Take the line containing "Viewport: 571px width, 267px height." as the first and the last line of the records below as the end, and please set down only what lies between them exactly, both ends included.

*** Opening Data ***

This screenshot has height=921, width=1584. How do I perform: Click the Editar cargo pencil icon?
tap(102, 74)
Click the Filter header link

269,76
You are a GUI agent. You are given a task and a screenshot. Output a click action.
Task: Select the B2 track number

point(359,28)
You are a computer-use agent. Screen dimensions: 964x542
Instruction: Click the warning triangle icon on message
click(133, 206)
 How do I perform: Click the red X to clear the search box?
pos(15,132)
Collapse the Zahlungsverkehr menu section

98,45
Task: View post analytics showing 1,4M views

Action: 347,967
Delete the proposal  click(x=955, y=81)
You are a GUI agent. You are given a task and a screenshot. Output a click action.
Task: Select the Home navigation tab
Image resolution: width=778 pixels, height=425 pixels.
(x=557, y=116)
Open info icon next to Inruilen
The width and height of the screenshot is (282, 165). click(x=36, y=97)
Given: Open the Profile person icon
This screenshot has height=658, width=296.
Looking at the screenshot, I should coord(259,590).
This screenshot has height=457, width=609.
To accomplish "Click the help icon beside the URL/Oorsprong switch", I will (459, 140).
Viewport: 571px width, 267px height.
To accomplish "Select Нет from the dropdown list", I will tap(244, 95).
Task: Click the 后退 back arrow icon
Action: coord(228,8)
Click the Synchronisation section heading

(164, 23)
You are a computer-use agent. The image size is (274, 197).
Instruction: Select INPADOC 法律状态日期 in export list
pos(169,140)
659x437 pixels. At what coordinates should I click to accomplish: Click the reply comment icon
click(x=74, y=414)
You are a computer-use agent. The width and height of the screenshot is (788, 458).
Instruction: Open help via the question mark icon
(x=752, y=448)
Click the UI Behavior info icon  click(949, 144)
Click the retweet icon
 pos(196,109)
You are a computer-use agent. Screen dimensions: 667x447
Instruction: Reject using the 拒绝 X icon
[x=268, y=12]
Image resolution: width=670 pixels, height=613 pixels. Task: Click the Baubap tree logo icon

*** Closing Data ***

▶ [Reply to the task]
Viewport: 571px width, 267px height.
To accomplish "Select Нет from the dropdown list", I will tap(244, 95).
Task: Click the 后退 back arrow icon
Action: coord(228,8)
Click the Synchronisation section heading

(164, 23)
You are a computer-use agent. The image size is (274, 197).
Instruction: Select INPADOC 法律状态日期 in export list
pos(169,140)
659x437 pixels. At what coordinates should I click to accomplish: Click the reply comment icon
click(x=74, y=414)
You are a computer-use agent. The width and height of the screenshot is (788, 458).
Instruction: Open help via the question mark icon
(x=752, y=448)
Click the UI Behavior info icon  click(949, 144)
Click the retweet icon
 pos(196,109)
You are a computer-use agent. Screen dimensions: 667x447
Instruction: Reject using the 拒绝 X icon
[x=268, y=12]
Image resolution: width=670 pixels, height=613 pixels. Task: Click the Baubap tree logo icon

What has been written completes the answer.